The listing that follows is to be output in full and without change.

PROVIDED ENTRIES:
------
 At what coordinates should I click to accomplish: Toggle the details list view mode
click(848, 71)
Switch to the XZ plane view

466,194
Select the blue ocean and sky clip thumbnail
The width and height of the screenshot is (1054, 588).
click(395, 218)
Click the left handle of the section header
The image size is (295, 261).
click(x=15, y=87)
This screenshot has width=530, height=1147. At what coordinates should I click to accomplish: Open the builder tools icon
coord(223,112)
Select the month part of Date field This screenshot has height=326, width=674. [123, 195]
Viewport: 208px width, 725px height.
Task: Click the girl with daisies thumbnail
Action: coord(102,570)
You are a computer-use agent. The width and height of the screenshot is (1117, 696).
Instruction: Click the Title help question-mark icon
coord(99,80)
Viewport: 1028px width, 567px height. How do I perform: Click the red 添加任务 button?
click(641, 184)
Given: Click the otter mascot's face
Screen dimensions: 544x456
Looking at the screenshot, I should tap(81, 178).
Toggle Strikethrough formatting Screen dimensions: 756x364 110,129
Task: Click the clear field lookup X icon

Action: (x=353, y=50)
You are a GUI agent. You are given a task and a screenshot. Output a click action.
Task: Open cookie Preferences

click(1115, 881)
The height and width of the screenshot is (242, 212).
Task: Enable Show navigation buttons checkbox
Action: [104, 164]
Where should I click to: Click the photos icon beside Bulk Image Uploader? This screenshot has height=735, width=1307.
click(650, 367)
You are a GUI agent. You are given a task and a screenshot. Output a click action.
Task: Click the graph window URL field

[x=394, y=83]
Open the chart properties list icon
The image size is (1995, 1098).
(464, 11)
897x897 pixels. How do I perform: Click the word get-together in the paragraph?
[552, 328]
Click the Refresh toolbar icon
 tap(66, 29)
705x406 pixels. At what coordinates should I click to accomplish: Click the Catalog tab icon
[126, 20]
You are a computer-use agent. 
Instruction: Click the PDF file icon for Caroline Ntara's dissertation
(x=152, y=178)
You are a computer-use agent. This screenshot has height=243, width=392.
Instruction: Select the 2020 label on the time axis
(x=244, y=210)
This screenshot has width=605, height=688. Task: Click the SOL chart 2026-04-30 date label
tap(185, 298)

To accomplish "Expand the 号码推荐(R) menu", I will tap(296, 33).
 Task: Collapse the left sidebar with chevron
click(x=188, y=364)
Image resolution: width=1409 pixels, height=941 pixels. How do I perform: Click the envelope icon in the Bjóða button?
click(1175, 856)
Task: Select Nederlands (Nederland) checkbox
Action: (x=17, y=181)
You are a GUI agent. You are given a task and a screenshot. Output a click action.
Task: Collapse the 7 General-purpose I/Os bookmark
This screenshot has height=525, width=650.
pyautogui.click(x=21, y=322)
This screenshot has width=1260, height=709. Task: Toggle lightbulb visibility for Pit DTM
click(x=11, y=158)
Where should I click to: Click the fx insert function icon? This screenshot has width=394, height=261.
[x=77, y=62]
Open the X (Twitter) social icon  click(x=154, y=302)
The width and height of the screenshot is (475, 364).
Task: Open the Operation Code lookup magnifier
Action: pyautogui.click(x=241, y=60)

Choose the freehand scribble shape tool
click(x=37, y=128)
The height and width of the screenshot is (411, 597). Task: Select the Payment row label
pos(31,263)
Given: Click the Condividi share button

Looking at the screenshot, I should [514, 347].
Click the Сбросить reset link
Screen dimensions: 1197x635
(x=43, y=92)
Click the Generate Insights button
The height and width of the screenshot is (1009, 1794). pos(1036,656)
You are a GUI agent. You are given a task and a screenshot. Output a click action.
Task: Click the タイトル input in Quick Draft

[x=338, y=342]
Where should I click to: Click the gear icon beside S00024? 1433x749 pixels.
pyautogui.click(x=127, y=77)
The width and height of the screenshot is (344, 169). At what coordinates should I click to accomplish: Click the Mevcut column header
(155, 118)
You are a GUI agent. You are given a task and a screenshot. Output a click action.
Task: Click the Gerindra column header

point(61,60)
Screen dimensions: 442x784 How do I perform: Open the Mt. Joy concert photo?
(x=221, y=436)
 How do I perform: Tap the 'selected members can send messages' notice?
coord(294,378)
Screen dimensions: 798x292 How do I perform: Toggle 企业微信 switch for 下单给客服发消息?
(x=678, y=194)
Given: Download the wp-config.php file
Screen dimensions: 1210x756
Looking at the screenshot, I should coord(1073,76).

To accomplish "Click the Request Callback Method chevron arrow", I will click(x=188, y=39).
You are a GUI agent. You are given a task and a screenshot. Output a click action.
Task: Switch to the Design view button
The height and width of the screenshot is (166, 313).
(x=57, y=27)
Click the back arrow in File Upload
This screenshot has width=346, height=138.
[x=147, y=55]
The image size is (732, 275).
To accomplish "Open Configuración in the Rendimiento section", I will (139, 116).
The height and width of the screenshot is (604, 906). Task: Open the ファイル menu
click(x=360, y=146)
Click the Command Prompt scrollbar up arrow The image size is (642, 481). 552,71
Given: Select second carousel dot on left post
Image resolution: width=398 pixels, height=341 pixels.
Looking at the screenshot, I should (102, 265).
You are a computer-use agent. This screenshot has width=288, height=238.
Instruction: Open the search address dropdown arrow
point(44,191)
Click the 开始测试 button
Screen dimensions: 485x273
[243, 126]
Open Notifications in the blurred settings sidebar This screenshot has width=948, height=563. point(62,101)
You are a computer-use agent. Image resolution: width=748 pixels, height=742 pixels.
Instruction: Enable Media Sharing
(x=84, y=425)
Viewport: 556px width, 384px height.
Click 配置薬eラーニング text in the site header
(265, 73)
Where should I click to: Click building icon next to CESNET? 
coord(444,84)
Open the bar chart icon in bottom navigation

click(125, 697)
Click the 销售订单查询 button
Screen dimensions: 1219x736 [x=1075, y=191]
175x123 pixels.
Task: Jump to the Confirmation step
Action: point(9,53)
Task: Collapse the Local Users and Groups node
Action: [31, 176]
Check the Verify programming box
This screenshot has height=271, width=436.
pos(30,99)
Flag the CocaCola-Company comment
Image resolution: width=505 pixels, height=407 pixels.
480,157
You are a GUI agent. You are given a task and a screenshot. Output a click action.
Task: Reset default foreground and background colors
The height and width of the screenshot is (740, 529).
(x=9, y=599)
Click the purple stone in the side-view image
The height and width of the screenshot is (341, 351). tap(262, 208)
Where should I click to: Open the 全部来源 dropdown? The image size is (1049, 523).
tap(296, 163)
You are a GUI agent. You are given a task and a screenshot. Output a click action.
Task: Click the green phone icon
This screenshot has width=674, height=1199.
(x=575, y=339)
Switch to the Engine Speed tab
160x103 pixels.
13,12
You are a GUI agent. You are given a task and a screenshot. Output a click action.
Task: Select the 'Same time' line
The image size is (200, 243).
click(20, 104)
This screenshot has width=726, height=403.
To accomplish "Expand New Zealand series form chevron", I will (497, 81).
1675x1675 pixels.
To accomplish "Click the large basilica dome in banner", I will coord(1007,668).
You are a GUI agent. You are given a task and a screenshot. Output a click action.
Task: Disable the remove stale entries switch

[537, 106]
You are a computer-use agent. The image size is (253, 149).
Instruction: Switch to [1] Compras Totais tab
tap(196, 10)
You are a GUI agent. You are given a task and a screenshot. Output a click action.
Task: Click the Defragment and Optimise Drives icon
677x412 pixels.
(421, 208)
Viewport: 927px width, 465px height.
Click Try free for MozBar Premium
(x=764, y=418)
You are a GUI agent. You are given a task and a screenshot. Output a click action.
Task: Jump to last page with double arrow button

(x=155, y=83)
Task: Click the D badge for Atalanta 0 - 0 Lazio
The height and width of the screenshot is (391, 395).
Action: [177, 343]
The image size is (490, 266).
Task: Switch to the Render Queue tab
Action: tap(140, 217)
------
WRITTEN SOLUTION:
 At what coordinates should I click to accomplish: Toggle the details list view mode
click(848, 71)
Switch to the XZ plane view

466,194
Select the blue ocean and sky clip thumbnail
The width and height of the screenshot is (1054, 588).
click(395, 218)
Click the left handle of the section header
The image size is (295, 261).
click(x=15, y=87)
This screenshot has width=530, height=1147. At what coordinates should I click to accomplish: Open the builder tools icon
coord(223,112)
Select the month part of Date field This screenshot has height=326, width=674. [123, 195]
Viewport: 208px width, 725px height.
Task: Click the girl with daisies thumbnail
Action: coord(102,570)
You are a computer-use agent. The width and height of the screenshot is (1117, 696).
Instruction: Click the Title help question-mark icon
coord(99,80)
Viewport: 1028px width, 567px height. How do I perform: Click the red 添加任务 button?
click(641, 184)
Given: Click the otter mascot's face
Screen dimensions: 544x456
Looking at the screenshot, I should tap(81, 178).
Toggle Strikethrough formatting Screen dimensions: 756x364 110,129
Task: Click the clear field lookup X icon

Action: (x=353, y=50)
You are a GUI agent. You are given a task and a screenshot. Output a click action.
Task: Open cookie Preferences

click(1115, 881)
The height and width of the screenshot is (242, 212).
Task: Enable Show navigation buttons checkbox
Action: [104, 164]
Where should I click to: Click the photos icon beside Bulk Image Uploader? This screenshot has height=735, width=1307.
click(650, 367)
You are a GUI agent. You are given a task and a screenshot. Output a click action.
Task: Click the graph window URL field

[x=394, y=83]
Open the chart properties list icon
The image size is (1995, 1098).
(464, 11)
897x897 pixels. How do I perform: Click the word get-together in the paragraph?
[552, 328]
Click the Refresh toolbar icon
 tap(66, 29)
705x406 pixels. At what coordinates should I click to accomplish: Click the Catalog tab icon
[126, 20]
You are a computer-use agent. 
Instruction: Click the PDF file icon for Caroline Ntara's dissertation
(x=152, y=178)
You are a computer-use agent. This screenshot has height=243, width=392.
Instruction: Select the 2020 label on the time axis
(x=244, y=210)
This screenshot has width=605, height=688. Task: Click the SOL chart 2026-04-30 date label
tap(185, 298)

To accomplish "Expand the 号码推荐(R) menu", I will tap(296, 33).
 Task: Collapse the left sidebar with chevron
click(x=188, y=364)
Image resolution: width=1409 pixels, height=941 pixels. How do I perform: Click the envelope icon in the Bjóða button?
click(1175, 856)
Task: Select Nederlands (Nederland) checkbox
Action: (x=17, y=181)
You are a GUI agent. You are given a task and a screenshot. Output a click action.
Task: Collapse the 7 General-purpose I/Os bookmark
This screenshot has height=525, width=650.
pyautogui.click(x=21, y=322)
This screenshot has width=1260, height=709. Task: Toggle lightbulb visibility for Pit DTM
click(x=11, y=158)
Where should I click to: Click the fx insert function icon? This screenshot has width=394, height=261.
[x=77, y=62]
Open the X (Twitter) social icon  click(x=154, y=302)
The width and height of the screenshot is (475, 364).
Task: Open the Operation Code lookup magnifier
Action: pyautogui.click(x=241, y=60)

Choose the freehand scribble shape tool
click(x=37, y=128)
The height and width of the screenshot is (411, 597). Task: Select the Payment row label
pos(31,263)
Given: Click the Condividi share button

Looking at the screenshot, I should [514, 347].
Click the Сбросить reset link
Screen dimensions: 1197x635
(x=43, y=92)
Click the Generate Insights button
The height and width of the screenshot is (1009, 1794). pos(1036,656)
You are a GUI agent. You are given a task and a screenshot. Output a click action.
Task: Click the タイトル input in Quick Draft

[x=338, y=342]
Where should I click to: Click the gear icon beside S00024? 1433x749 pixels.
pyautogui.click(x=127, y=77)
The width and height of the screenshot is (344, 169). At what coordinates should I click to accomplish: Click the Mevcut column header
(155, 118)
You are a GUI agent. You are given a task and a screenshot. Output a click action.
Task: Click the Gerindra column header

point(61,60)
Screen dimensions: 442x784 How do I perform: Open the Mt. Joy concert photo?
(x=221, y=436)
 How do I perform: Tap the 'selected members can send messages' notice?
coord(294,378)
Screen dimensions: 798x292 How do I perform: Toggle 企业微信 switch for 下单给客服发消息?
(x=678, y=194)
Given: Download the wp-config.php file
Screen dimensions: 1210x756
Looking at the screenshot, I should coord(1073,76).

To accomplish "Click the Request Callback Method chevron arrow", I will click(x=188, y=39).
You are a GUI agent. You are given a task and a screenshot. Output a click action.
Task: Switch to the Design view button
The height and width of the screenshot is (166, 313).
(x=57, y=27)
Click the back arrow in File Upload
This screenshot has width=346, height=138.
[x=147, y=55]
The image size is (732, 275).
To accomplish "Open Configuración in the Rendimiento section", I will (139, 116).
The height and width of the screenshot is (604, 906). Task: Open the ファイル menu
click(x=360, y=146)
Click the Command Prompt scrollbar up arrow The image size is (642, 481). 552,71
Given: Select second carousel dot on left post
Image resolution: width=398 pixels, height=341 pixels.
Looking at the screenshot, I should (102, 265).
You are a computer-use agent. This screenshot has width=288, height=238.
Instruction: Open the search address dropdown arrow
point(44,191)
Click the 开始测试 button
Screen dimensions: 485x273
[243, 126]
Open Notifications in the blurred settings sidebar This screenshot has width=948, height=563. point(62,101)
You are a computer-use agent. Image resolution: width=748 pixels, height=742 pixels.
Instruction: Enable Media Sharing
(x=84, y=425)
Viewport: 556px width, 384px height.
Click 配置薬eラーニング text in the site header
(265, 73)
Where should I click to: Click building icon next to CESNET? 
coord(444,84)
Open the bar chart icon in bottom navigation

click(125, 697)
Click the 销售订单查询 button
Screen dimensions: 1219x736 [x=1075, y=191]
175x123 pixels.
Task: Jump to the Confirmation step
Action: point(9,53)
Task: Collapse the Local Users and Groups node
Action: [31, 176]
Check the Verify programming box
This screenshot has height=271, width=436.
pos(30,99)
Flag the CocaCola-Company comment
Image resolution: width=505 pixels, height=407 pixels.
480,157
You are a GUI agent. You are given a task and a screenshot. Output a click action.
Task: Reset default foreground and background colors
The height and width of the screenshot is (740, 529).
(x=9, y=599)
Click the purple stone in the side-view image
The height and width of the screenshot is (341, 351). tap(262, 208)
Where should I click to: Open the 全部来源 dropdown? The image size is (1049, 523).
tap(296, 163)
You are a GUI agent. You are given a task and a screenshot. Output a click action.
Task: Click the green phone icon
This screenshot has width=674, height=1199.
(x=575, y=339)
Switch to the Engine Speed tab
160x103 pixels.
13,12
You are a GUI agent. You are given a task and a screenshot. Output a click action.
Task: Select the 'Same time' line
The image size is (200, 243).
click(20, 104)
This screenshot has width=726, height=403.
To accomplish "Expand New Zealand series form chevron", I will (497, 81).
1675x1675 pixels.
To accomplish "Click the large basilica dome in banner", I will coord(1007,668).
You are a GUI agent. You are given a task and a screenshot. Output a click action.
Task: Disable the remove stale entries switch

[537, 106]
You are a computer-use agent. The image size is (253, 149).
Instruction: Switch to [1] Compras Totais tab
tap(196, 10)
You are a GUI agent. You are given a task and a screenshot. Output a click action.
Task: Click the Defragment and Optimise Drives icon
677x412 pixels.
(421, 208)
Viewport: 927px width, 465px height.
Click Try free for MozBar Premium
(x=764, y=418)
You are a GUI agent. You are given a task and a screenshot. Output a click action.
Task: Jump to last page with double arrow button

(x=155, y=83)
Task: Click the D badge for Atalanta 0 - 0 Lazio
The height and width of the screenshot is (391, 395).
Action: [177, 343]
The image size is (490, 266).
Task: Switch to the Render Queue tab
Action: tap(140, 217)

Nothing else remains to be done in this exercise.